» Work instructions
Could you please retype all of the entries exactly as they appear?

::: Extracted information :::

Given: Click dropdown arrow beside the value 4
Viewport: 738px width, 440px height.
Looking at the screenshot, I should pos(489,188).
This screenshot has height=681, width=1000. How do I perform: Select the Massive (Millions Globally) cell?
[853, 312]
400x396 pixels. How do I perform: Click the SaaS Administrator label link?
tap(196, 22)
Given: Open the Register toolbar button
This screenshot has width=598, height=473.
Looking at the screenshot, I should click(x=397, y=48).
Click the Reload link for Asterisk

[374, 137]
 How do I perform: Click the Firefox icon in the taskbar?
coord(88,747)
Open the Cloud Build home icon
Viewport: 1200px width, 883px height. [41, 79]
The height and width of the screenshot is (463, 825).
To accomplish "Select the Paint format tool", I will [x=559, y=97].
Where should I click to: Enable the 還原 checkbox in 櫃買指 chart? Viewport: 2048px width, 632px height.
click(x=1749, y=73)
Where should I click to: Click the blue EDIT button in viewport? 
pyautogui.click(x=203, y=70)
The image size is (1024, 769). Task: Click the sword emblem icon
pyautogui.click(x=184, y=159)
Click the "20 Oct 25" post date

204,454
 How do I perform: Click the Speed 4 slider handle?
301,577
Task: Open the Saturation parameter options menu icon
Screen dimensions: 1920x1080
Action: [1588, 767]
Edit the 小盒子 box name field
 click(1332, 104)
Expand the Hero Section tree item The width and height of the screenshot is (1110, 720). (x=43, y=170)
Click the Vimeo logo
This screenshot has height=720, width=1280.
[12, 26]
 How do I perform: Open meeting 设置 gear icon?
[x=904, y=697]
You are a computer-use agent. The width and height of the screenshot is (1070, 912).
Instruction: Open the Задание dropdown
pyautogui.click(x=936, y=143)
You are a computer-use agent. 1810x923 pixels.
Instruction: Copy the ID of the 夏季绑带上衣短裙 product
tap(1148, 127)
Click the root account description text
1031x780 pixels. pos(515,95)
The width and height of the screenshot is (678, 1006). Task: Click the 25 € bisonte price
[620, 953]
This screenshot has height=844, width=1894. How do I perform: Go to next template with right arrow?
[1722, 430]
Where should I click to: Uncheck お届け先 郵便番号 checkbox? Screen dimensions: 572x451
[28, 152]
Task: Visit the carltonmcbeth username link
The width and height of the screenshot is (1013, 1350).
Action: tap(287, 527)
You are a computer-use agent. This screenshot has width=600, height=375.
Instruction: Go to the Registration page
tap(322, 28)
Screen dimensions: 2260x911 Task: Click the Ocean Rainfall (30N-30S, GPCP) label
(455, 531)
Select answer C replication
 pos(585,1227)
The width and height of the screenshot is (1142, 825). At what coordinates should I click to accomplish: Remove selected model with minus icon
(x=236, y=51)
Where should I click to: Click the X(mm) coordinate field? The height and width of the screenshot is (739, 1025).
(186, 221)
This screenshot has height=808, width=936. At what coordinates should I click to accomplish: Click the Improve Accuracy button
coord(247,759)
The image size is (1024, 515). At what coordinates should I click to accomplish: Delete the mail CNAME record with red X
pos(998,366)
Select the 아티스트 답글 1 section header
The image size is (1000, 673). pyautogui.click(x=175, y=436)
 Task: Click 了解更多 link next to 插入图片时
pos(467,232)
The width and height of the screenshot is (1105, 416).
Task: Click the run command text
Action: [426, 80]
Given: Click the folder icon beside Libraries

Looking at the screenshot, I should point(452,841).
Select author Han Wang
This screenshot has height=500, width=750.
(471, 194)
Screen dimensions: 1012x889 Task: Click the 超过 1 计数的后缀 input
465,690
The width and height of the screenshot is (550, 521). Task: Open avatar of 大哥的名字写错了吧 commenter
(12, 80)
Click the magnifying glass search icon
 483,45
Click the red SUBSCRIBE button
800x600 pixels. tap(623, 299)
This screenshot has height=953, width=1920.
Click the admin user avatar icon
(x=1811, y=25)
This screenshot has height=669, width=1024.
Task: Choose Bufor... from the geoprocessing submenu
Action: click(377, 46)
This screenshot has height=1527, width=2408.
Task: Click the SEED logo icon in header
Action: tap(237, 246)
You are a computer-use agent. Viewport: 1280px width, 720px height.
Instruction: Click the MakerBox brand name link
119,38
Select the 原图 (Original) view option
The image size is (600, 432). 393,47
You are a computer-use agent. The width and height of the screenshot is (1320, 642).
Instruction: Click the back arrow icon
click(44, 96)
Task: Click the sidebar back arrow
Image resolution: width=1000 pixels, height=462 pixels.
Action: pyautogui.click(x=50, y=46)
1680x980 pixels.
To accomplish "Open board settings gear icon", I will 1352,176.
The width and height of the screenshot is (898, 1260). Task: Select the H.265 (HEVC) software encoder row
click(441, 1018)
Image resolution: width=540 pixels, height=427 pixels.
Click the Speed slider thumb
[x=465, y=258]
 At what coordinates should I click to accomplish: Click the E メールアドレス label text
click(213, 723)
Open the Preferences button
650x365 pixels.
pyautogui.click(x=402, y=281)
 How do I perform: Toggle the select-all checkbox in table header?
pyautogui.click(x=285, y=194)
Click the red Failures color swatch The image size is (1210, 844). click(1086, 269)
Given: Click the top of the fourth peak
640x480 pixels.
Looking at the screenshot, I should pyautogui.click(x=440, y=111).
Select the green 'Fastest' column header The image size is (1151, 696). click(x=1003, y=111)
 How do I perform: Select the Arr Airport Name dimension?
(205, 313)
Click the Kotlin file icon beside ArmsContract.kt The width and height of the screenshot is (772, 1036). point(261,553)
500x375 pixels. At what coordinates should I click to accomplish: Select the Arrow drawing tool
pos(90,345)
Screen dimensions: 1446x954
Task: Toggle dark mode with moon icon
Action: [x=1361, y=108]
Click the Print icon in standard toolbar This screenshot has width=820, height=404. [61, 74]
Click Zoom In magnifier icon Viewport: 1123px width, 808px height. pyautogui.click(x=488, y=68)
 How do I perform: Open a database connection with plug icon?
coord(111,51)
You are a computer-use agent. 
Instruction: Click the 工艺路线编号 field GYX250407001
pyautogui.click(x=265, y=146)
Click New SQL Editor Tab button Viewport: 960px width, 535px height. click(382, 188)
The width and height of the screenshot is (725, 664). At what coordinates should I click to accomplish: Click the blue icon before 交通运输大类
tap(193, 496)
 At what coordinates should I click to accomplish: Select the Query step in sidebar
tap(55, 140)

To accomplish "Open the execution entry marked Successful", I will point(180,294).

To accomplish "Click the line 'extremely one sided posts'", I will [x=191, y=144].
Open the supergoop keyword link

:::

» Reply to the exercise
Given: Click dropdown arrow beside the value 4
Viewport: 738px width, 440px height.
Looking at the screenshot, I should pos(489,188).
This screenshot has height=681, width=1000. How do I perform: Select the Massive (Millions Globally) cell?
[853, 312]
400x396 pixels. How do I perform: Click the SaaS Administrator label link?
tap(196, 22)
Given: Open the Register toolbar button
This screenshot has width=598, height=473.
Looking at the screenshot, I should click(x=397, y=48).
Click the Reload link for Asterisk

[374, 137]
 How do I perform: Click the Firefox icon in the taskbar?
coord(88,747)
Open the Cloud Build home icon
Viewport: 1200px width, 883px height. [41, 79]
The height and width of the screenshot is (463, 825).
To accomplish "Select the Paint format tool", I will [x=559, y=97].
Where should I click to: Enable the 還原 checkbox in 櫃買指 chart? Viewport: 2048px width, 632px height.
click(x=1749, y=73)
Where should I click to: Click the blue EDIT button in viewport? 
pyautogui.click(x=203, y=70)
The image size is (1024, 769). Task: Click the sword emblem icon
pyautogui.click(x=184, y=159)
Click the "20 Oct 25" post date

204,454
 How do I perform: Click the Speed 4 slider handle?
301,577
Task: Open the Saturation parameter options menu icon
Screen dimensions: 1920x1080
Action: [1588, 767]
Edit the 小盒子 box name field
 click(1332, 104)
Expand the Hero Section tree item The width and height of the screenshot is (1110, 720). (x=43, y=170)
Click the Vimeo logo
This screenshot has height=720, width=1280.
[12, 26]
 How do I perform: Open meeting 设置 gear icon?
[x=904, y=697]
You are a computer-use agent. The width and height of the screenshot is (1070, 912).
Instruction: Open the Задание dropdown
pyautogui.click(x=936, y=143)
You are a computer-use agent. 1810x923 pixels.
Instruction: Copy the ID of the 夏季绑带上衣短裙 product
tap(1148, 127)
Click the root account description text
1031x780 pixels. pos(515,95)
The width and height of the screenshot is (678, 1006). Task: Click the 25 € bisonte price
[620, 953]
This screenshot has height=844, width=1894. How do I perform: Go to next template with right arrow?
[1722, 430]
Where should I click to: Uncheck お届け先 郵便番号 checkbox? Screen dimensions: 572x451
[28, 152]
Task: Visit the carltonmcbeth username link
The width and height of the screenshot is (1013, 1350).
Action: tap(287, 527)
You are a computer-use agent. This screenshot has width=600, height=375.
Instruction: Go to the Registration page
tap(322, 28)
Screen dimensions: 2260x911 Task: Click the Ocean Rainfall (30N-30S, GPCP) label
(455, 531)
Select answer C replication
 pos(585,1227)
The width and height of the screenshot is (1142, 825). At what coordinates should I click to accomplish: Remove selected model with minus icon
(x=236, y=51)
Where should I click to: Click the X(mm) coordinate field? The height and width of the screenshot is (739, 1025).
(186, 221)
This screenshot has height=808, width=936. At what coordinates should I click to accomplish: Click the Improve Accuracy button
coord(247,759)
The image size is (1024, 515). At what coordinates should I click to accomplish: Delete the mail CNAME record with red X
pos(998,366)
Select the 아티스트 답글 1 section header
The image size is (1000, 673). pyautogui.click(x=175, y=436)
 Task: Click 了解更多 link next to 插入图片时
pos(467,232)
The width and height of the screenshot is (1105, 416).
Task: Click the run command text
Action: [426, 80]
Given: Click the folder icon beside Libraries

Looking at the screenshot, I should point(452,841).
Select author Han Wang
This screenshot has height=500, width=750.
(471, 194)
Screen dimensions: 1012x889 Task: Click the 超过 1 计数的后缀 input
465,690
The width and height of the screenshot is (550, 521). Task: Open avatar of 大哥的名字写错了吧 commenter
(12, 80)
Click the magnifying glass search icon
 483,45
Click the red SUBSCRIBE button
800x600 pixels. tap(623, 299)
This screenshot has height=953, width=1920.
Click the admin user avatar icon
(x=1811, y=25)
This screenshot has height=669, width=1024.
Task: Choose Bufor... from the geoprocessing submenu
Action: click(377, 46)
This screenshot has height=1527, width=2408.
Task: Click the SEED logo icon in header
Action: tap(237, 246)
You are a computer-use agent. Viewport: 1280px width, 720px height.
Instruction: Click the MakerBox brand name link
119,38
Select the 原图 (Original) view option
The image size is (600, 432). 393,47
You are a computer-use agent. The width and height of the screenshot is (1320, 642).
Instruction: Click the back arrow icon
click(44, 96)
Task: Click the sidebar back arrow
Image resolution: width=1000 pixels, height=462 pixels.
Action: pyautogui.click(x=50, y=46)
1680x980 pixels.
To accomplish "Open board settings gear icon", I will 1352,176.
The width and height of the screenshot is (898, 1260). Task: Select the H.265 (HEVC) software encoder row
click(441, 1018)
Image resolution: width=540 pixels, height=427 pixels.
Click the Speed slider thumb
[x=465, y=258]
 At what coordinates should I click to accomplish: Click the E メールアドレス label text
click(213, 723)
Open the Preferences button
650x365 pixels.
pyautogui.click(x=402, y=281)
 How do I perform: Toggle the select-all checkbox in table header?
pyautogui.click(x=285, y=194)
Click the red Failures color swatch The image size is (1210, 844). click(1086, 269)
Given: Click the top of the fourth peak
640x480 pixels.
Looking at the screenshot, I should pyautogui.click(x=440, y=111).
Select the green 'Fastest' column header The image size is (1151, 696). click(x=1003, y=111)
 How do I perform: Select the Arr Airport Name dimension?
(205, 313)
Click the Kotlin file icon beside ArmsContract.kt The width and height of the screenshot is (772, 1036). point(261,553)
500x375 pixels. At what coordinates should I click to accomplish: Select the Arrow drawing tool
pos(90,345)
Screen dimensions: 1446x954
Task: Toggle dark mode with moon icon
Action: [x=1361, y=108]
Click the Print icon in standard toolbar This screenshot has width=820, height=404. [61, 74]
Click Zoom In magnifier icon Viewport: 1123px width, 808px height. pyautogui.click(x=488, y=68)
 How do I perform: Open a database connection with plug icon?
coord(111,51)
You are a computer-use agent. 
Instruction: Click the 工艺路线编号 field GYX250407001
pyautogui.click(x=265, y=146)
Click New SQL Editor Tab button Viewport: 960px width, 535px height. click(382, 188)
The width and height of the screenshot is (725, 664). At what coordinates should I click to accomplish: Click the blue icon before 交通运输大类
tap(193, 496)
 At what coordinates should I click to accomplish: Select the Query step in sidebar
tap(55, 140)

To accomplish "Open the execution entry marked Successful", I will point(180,294).

To accomplish "Click the line 'extremely one sided posts'", I will [x=191, y=144].
Open the supergoop keyword link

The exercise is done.